You are not 90% done

Have you ever had a programmer tell you that they're 90% done?

It happens all the time. Don't believe them.

I'm a programmer. I should know.

You see, there's a funny thing with software. It's very fluid, and can end up being very complicated.

For simple tasks, it's fairly easy to estimate the effort required, based on previous experience.

An example often used in project management literature is "digging a ditch".

If an average man can dig a 10 meter long ditch in 1 hour, then some excellently simple math can tell you that:
  • That same man can dig a 20 meter ditch in 2 hours
  • 30 men can dig a 300 meter ditch in 1 hour
  • 500 men can dig 50 100 meter ditches in 1 hour

Unfortunately there are a lot of people that still try to apply this same logic to software development.

It simply doesn't work. Here's why. Let me tell you a little story.

Mark the Manager gives Peter the Programmer a specification for a new, complex feature in an existing, complicated piece of software.

Mark asks for an estimate, to which Peter replies, "Well, there are a lot of unknowns, but based on the spec, I think 2-3 weeks. Worst case scenario? 4 weeks."

Mark would like it done faster, but agrees to the estimated timeline and gives the green light.

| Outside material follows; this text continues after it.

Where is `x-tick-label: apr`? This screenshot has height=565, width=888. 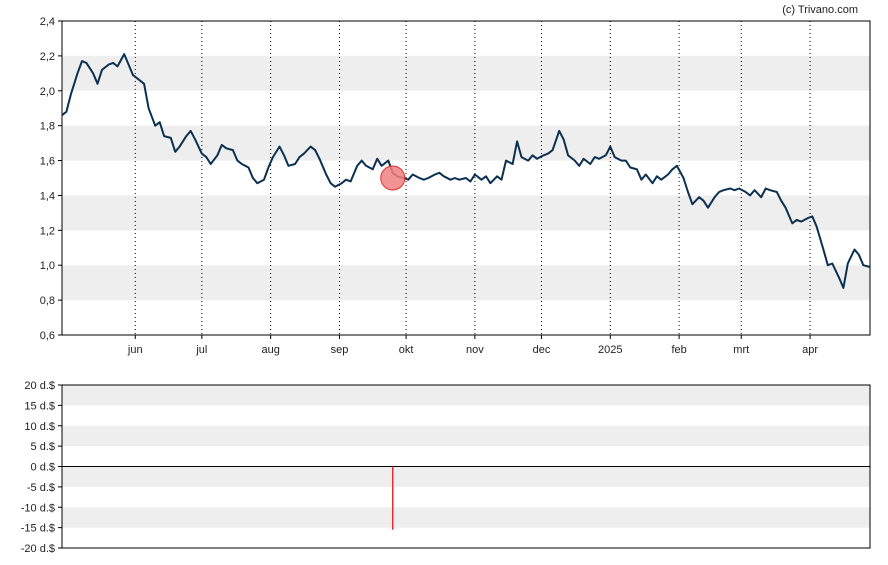
x-tick-label: apr is located at coordinates (810, 350).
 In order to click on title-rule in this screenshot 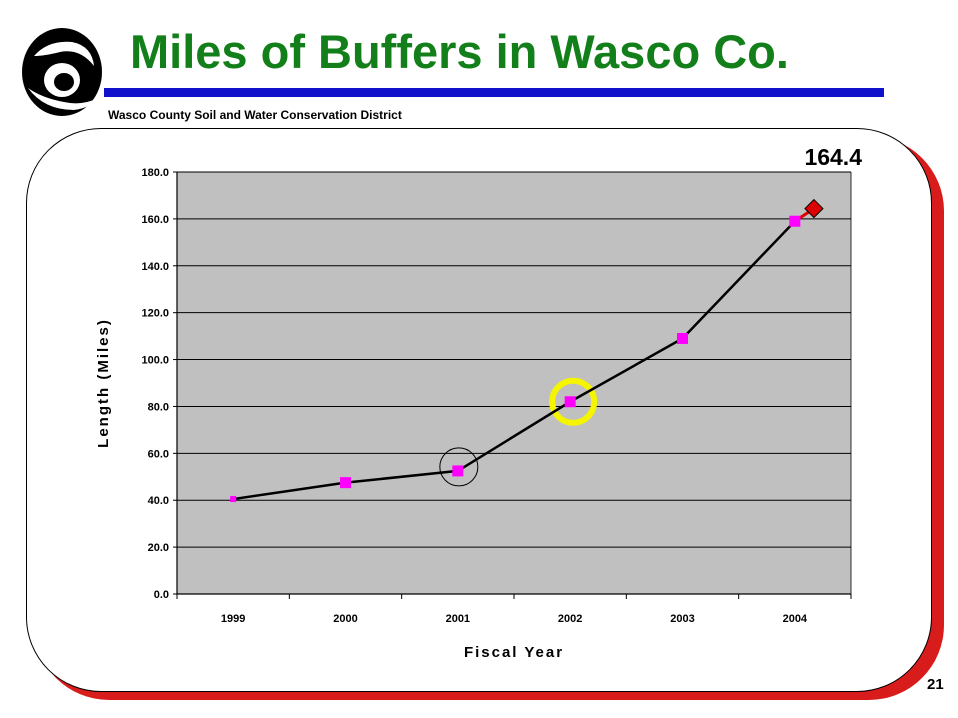, I will do `click(494, 92)`.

Peter starts working steadily, 40 hours a week, with no vacation, personal, or sick time.

Here are his progress reports:
  • Week 1: 35% complete -- Perfectly on schedule
  • Week 2: 65% complete -- A bit behind, but still on track
  • Week 3: 85% complete -- Uh oh, but at least we'll have it next week
  • Week 4: 90% complete -- Ok, now we're late
  • Week 5: 95% complete -- Customers are getting anxious
  • Week 6: 97% complete -- Customers are irate
  • Week 7: 99% complete -- Customers are leaving
  • Week 8: 100% complete -- We are bankrupt

Disaster! What went so terribly wrong?

Perhaps the following visualization will help:

This is such a common curve in software development, it should have a name. If it doesn't already, I propose calling it the "Programmer Optimism Curve" or POC.

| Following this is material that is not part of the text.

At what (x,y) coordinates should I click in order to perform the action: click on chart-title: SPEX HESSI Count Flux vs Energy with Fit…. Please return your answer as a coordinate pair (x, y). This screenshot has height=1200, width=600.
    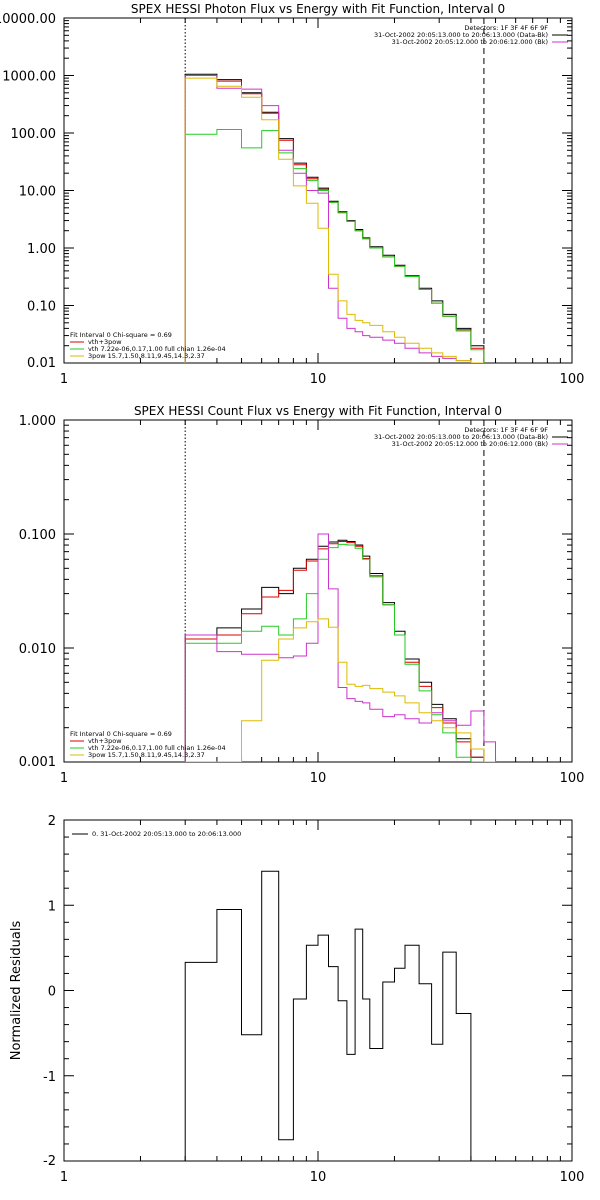
    Looking at the image, I should click on (318, 411).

So what do we do to prevent this from happening? There is clearly no silver bullet solution.

I've written about my 5-step software development estimation method. That can certainly help.

The "story point" methodology from Agile can also work well when you have a long project with the same team members.

Jeff Atwood has some good suggestions about listing todo items too.

Of course, "knowing is half the battle," so now that you're aware of the problem, you can start taking active steps to keep it from sinking your ship.